[RECORD EXCERPTS]
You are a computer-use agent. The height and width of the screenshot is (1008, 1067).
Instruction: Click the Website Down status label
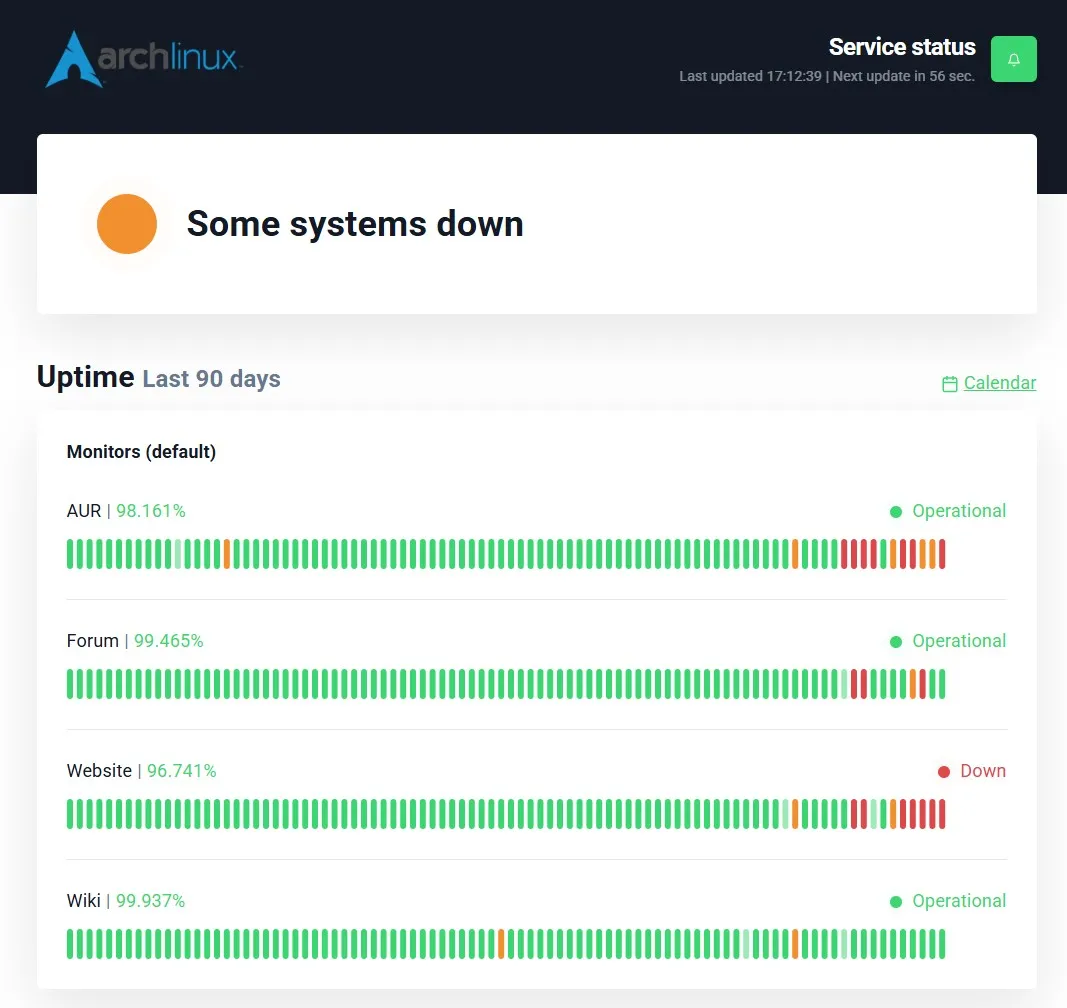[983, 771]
[/RECORD EXCERPTS]
[RECORD EXCERPTS]
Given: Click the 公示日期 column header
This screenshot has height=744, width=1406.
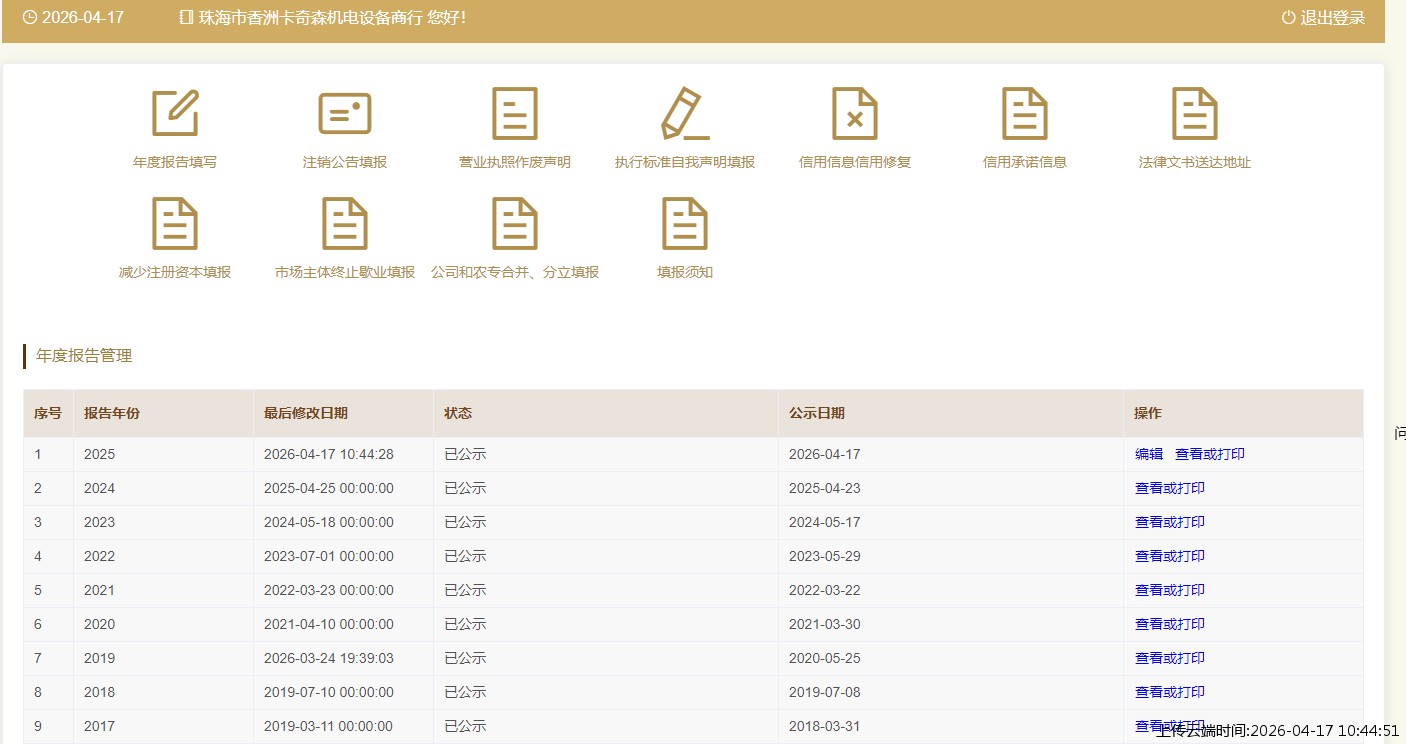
[/RECORD EXCERPTS]
[RECORD EXCERPTS]
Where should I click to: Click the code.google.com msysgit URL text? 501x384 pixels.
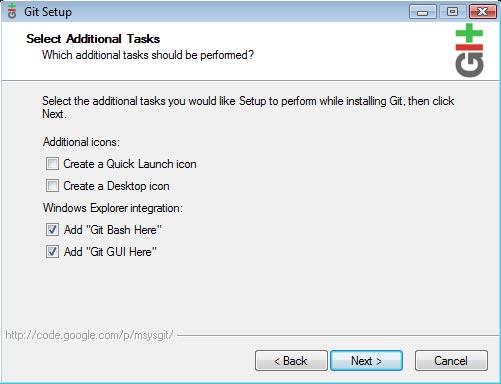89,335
[/RECORD EXCERPTS]
--- TASK OBJECTIVE ---
Go line by line through the listing and count every line that includes the word "width". Only the total is needed.

--- RESULT FOR THIS TASK ---
2